═════ RECORDS ═════

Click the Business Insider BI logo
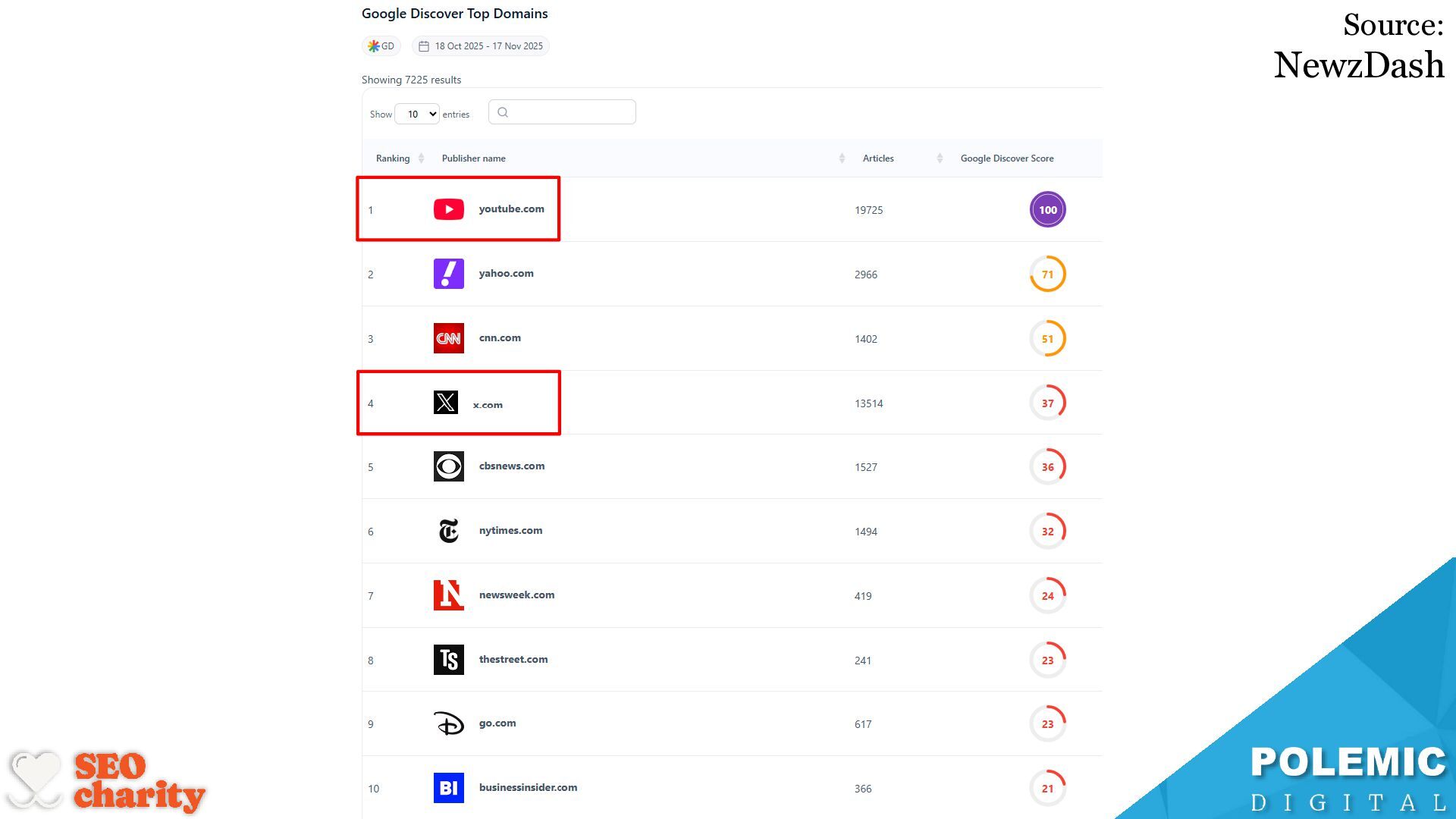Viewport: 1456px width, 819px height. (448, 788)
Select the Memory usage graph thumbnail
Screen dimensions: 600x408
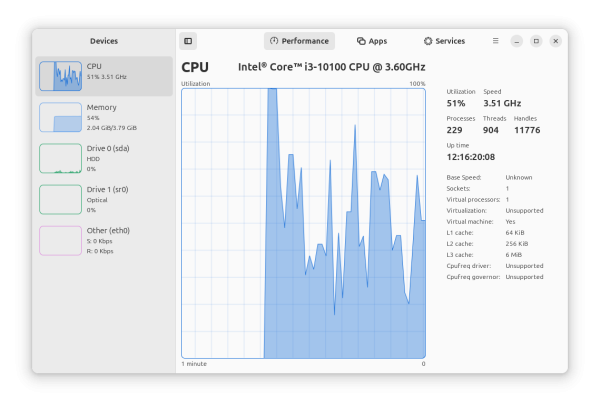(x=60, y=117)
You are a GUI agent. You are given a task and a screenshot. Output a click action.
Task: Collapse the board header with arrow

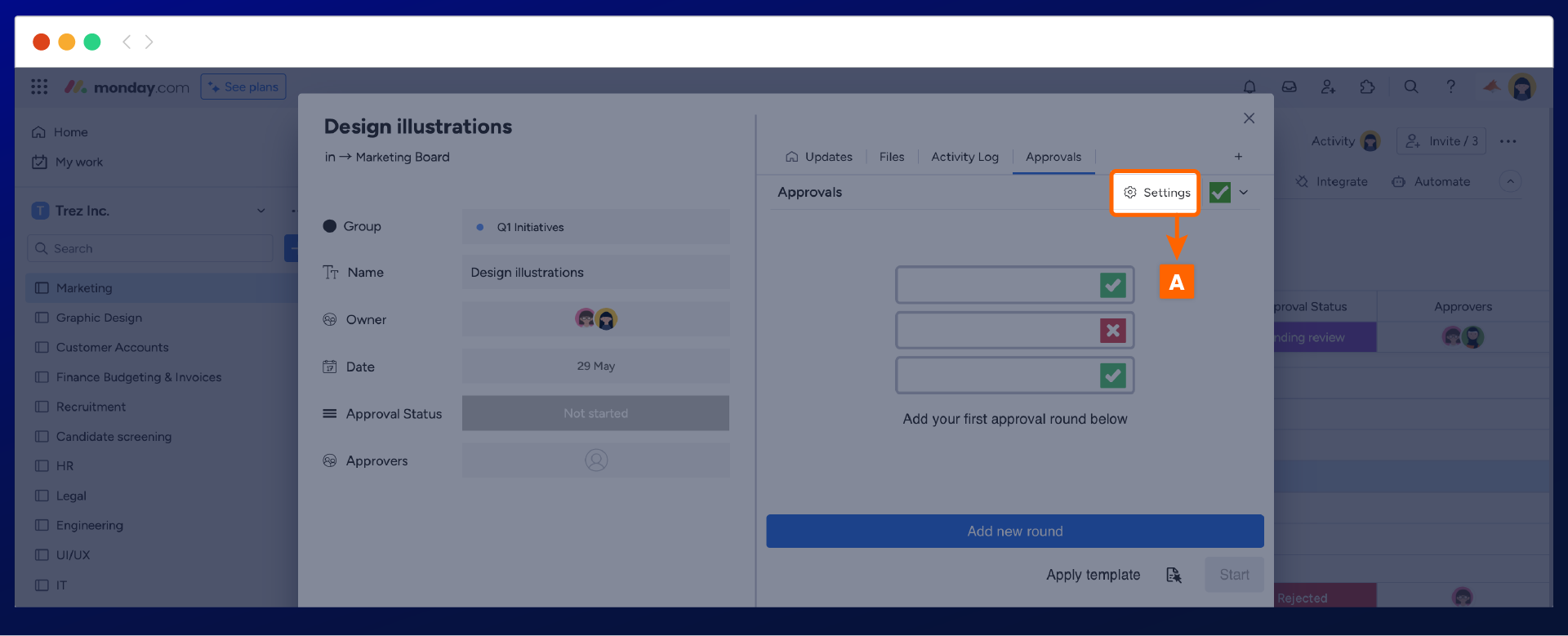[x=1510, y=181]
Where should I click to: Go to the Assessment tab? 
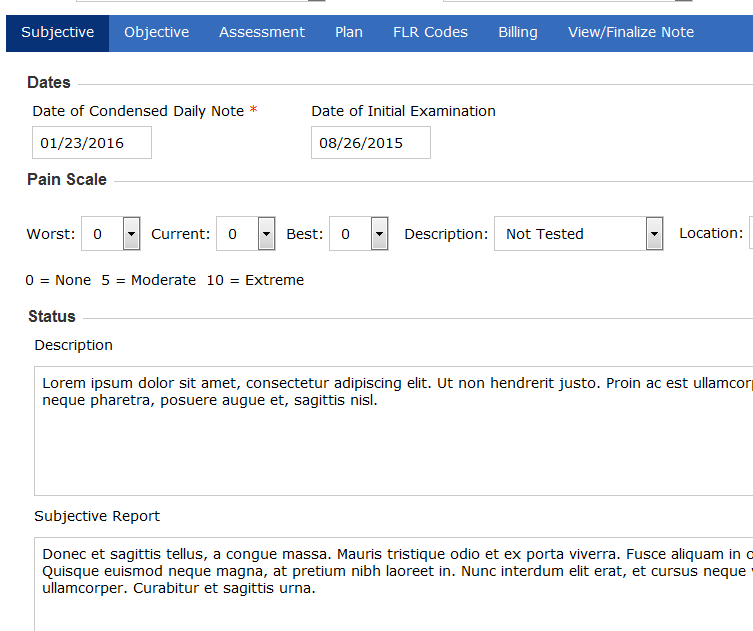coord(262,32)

═════
═════ RECORDS ═════

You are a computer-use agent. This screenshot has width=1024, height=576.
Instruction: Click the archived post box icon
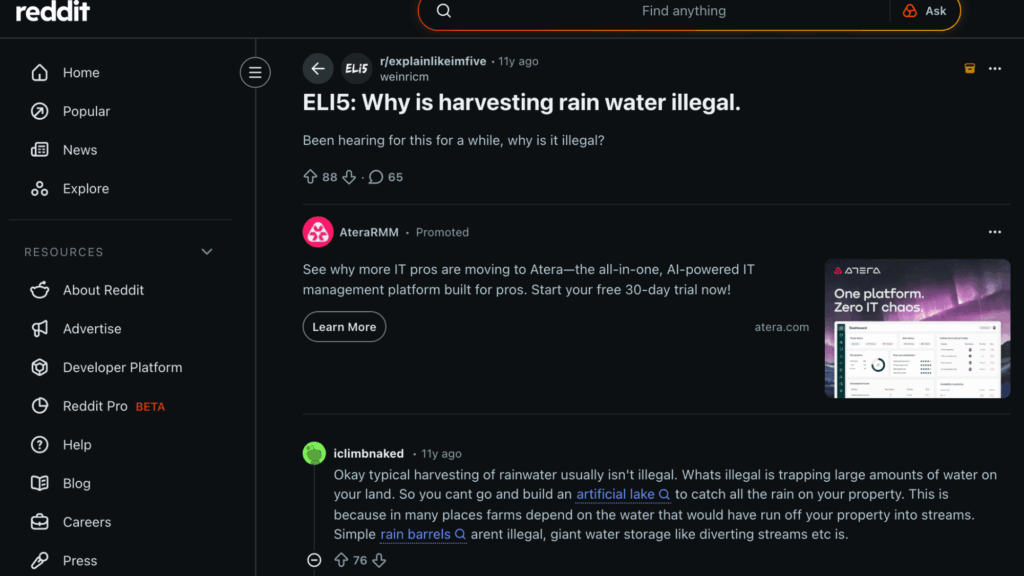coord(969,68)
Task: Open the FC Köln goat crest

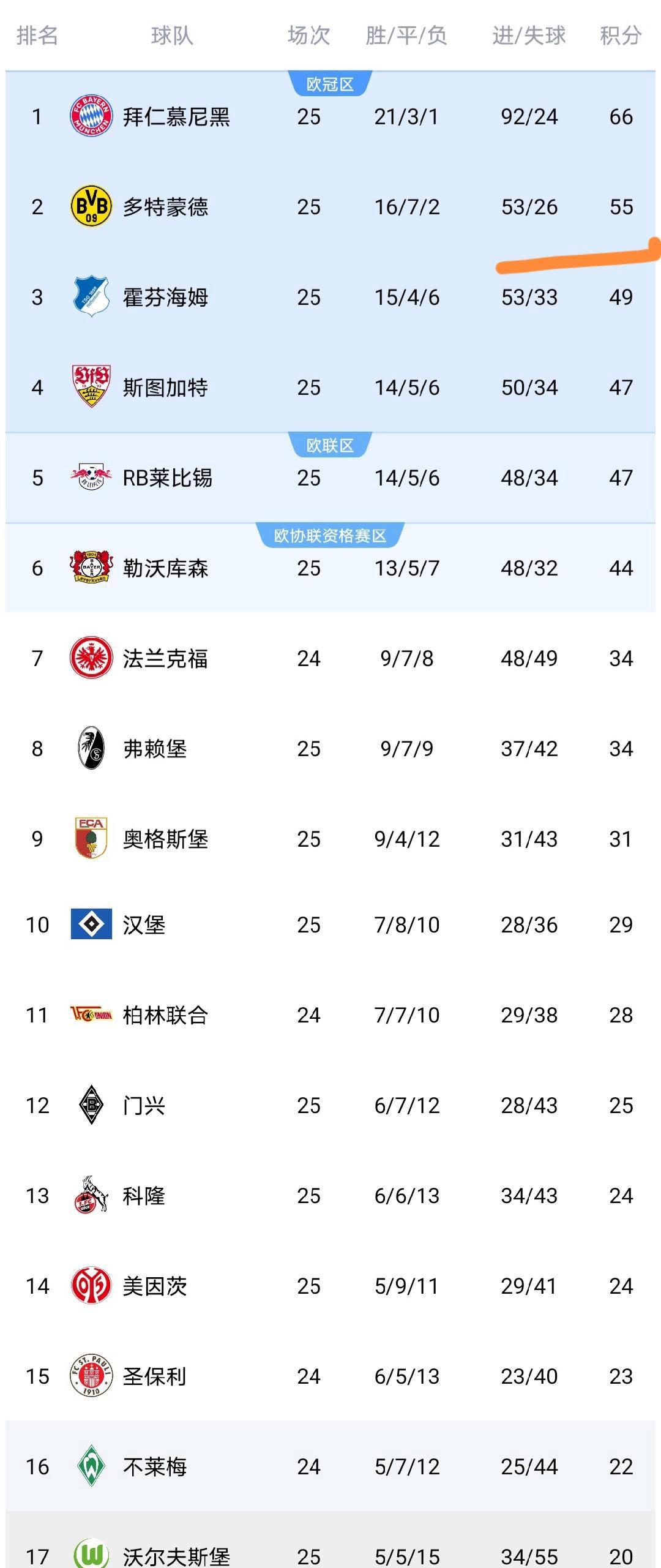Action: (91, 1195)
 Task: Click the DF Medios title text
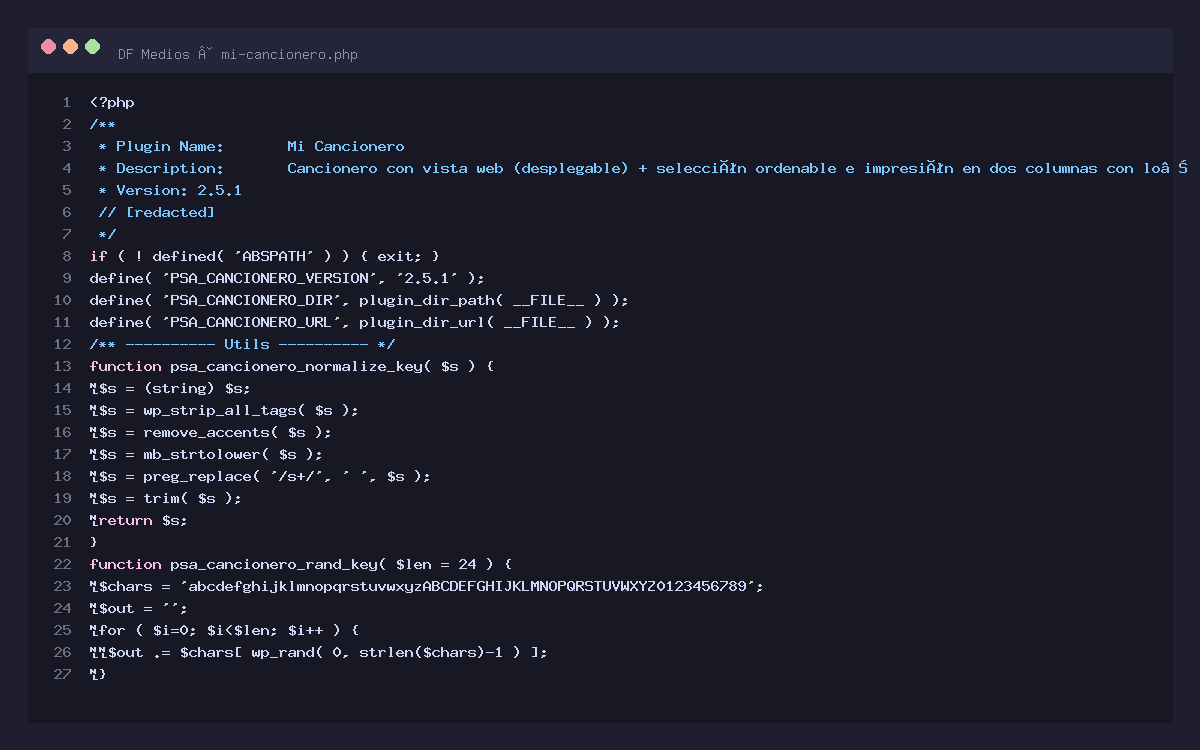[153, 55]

═════
═════ RECORDS ═════

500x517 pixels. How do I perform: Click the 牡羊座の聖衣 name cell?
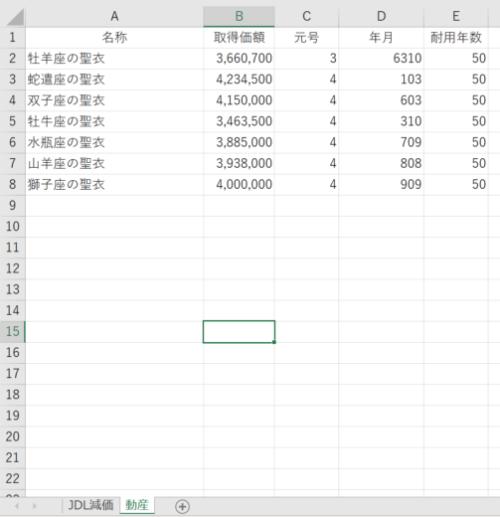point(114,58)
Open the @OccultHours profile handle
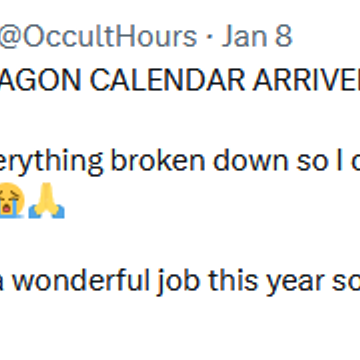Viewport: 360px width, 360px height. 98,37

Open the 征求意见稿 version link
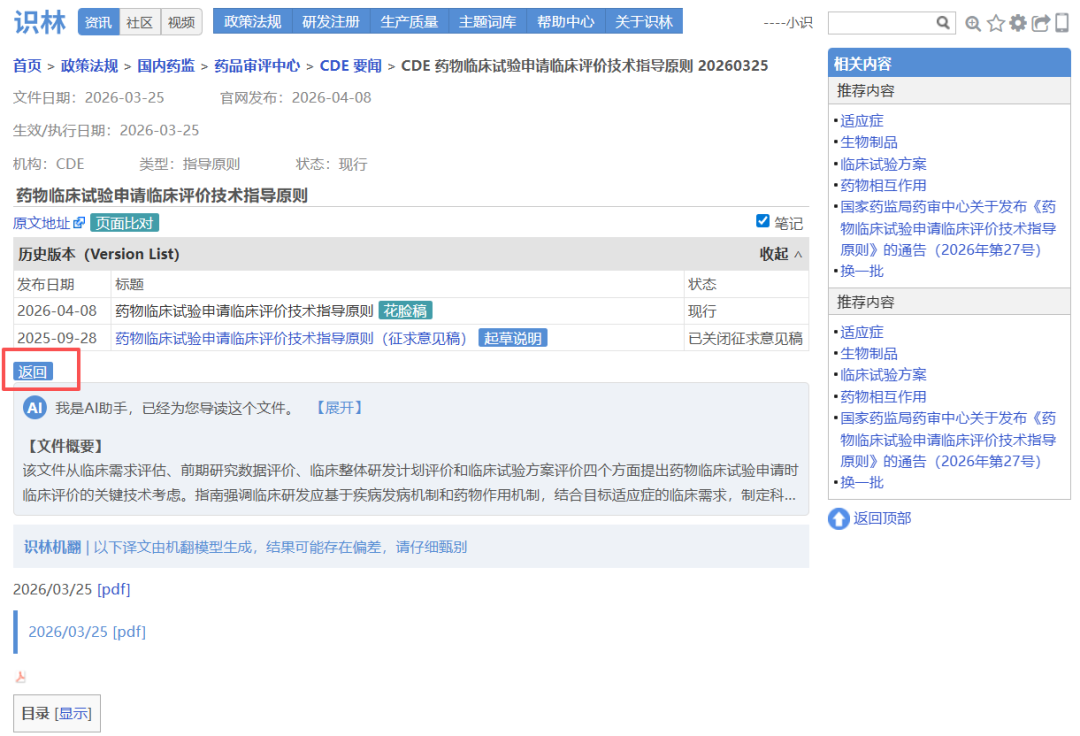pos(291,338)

═════

EXERCISE :: Count the lines of the records that include the word "agent". Give the number by itself.

ANSWER BOX :: 2